**WHAT YOU ARE ASKED TO DO:** Leave the pictures out and print, word for word, the lines below from the one with "Task: Click the Format dropdown chevron arrow" through the final line.

**Collected data:**
----------------------------------------

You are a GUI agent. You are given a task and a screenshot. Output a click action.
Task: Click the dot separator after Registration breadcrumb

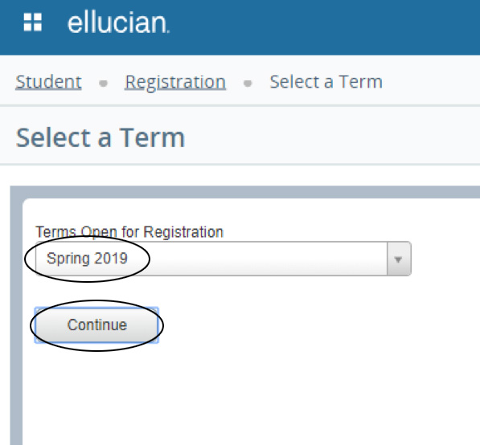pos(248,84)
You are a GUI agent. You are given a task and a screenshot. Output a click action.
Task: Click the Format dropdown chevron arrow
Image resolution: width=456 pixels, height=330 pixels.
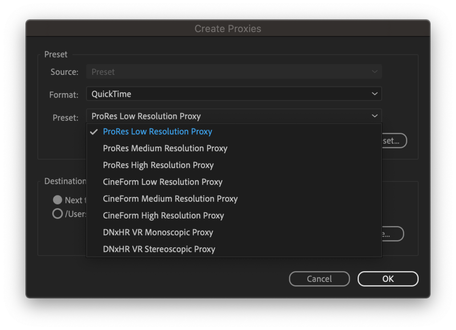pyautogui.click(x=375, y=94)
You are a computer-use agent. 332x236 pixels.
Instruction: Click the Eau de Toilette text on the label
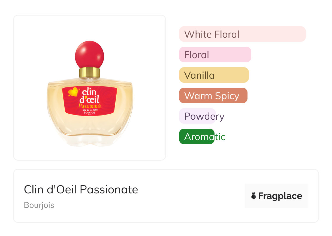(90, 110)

----------------------------------------

**FINISHED TASK:**
Task: Click the Format dropdown chevron arrow
Image resolution: width=456 pixels, height=330 pixels.
pyautogui.click(x=375, y=94)
You are a computer-use agent. 332x236 pixels.
Instruction: Click the Eau de Toilette text on the label
(90, 110)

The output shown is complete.